(Stored entries)
# # #
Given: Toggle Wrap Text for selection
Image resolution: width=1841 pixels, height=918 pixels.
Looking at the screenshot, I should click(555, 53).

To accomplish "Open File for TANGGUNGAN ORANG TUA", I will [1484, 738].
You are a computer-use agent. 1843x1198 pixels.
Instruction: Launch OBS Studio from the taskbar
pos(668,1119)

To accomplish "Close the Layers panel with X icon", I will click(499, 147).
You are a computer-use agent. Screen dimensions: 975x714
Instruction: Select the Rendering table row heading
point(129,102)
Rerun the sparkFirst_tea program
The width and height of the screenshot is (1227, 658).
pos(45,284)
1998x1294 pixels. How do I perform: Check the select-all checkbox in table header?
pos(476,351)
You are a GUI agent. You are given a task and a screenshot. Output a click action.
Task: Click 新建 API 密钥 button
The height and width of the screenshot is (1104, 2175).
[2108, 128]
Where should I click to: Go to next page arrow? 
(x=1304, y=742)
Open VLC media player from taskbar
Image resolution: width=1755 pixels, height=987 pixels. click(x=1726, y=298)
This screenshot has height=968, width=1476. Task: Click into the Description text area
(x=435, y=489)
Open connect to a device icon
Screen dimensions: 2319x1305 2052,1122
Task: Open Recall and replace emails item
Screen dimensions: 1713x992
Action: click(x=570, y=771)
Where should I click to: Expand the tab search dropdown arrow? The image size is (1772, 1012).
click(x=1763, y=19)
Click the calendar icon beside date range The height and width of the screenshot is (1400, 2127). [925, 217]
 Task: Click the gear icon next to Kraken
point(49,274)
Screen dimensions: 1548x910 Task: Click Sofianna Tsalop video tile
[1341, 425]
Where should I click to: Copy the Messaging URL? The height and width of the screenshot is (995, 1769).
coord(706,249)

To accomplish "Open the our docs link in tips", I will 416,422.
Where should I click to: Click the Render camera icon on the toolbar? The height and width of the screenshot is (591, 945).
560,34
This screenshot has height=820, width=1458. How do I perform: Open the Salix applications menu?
# # #
Each line of the records with the word "computer" in it is to be copied.

You are a computer-use agent. 1843x1198 pixels.
You are a computer-use agent. Screen dimensions: 975x714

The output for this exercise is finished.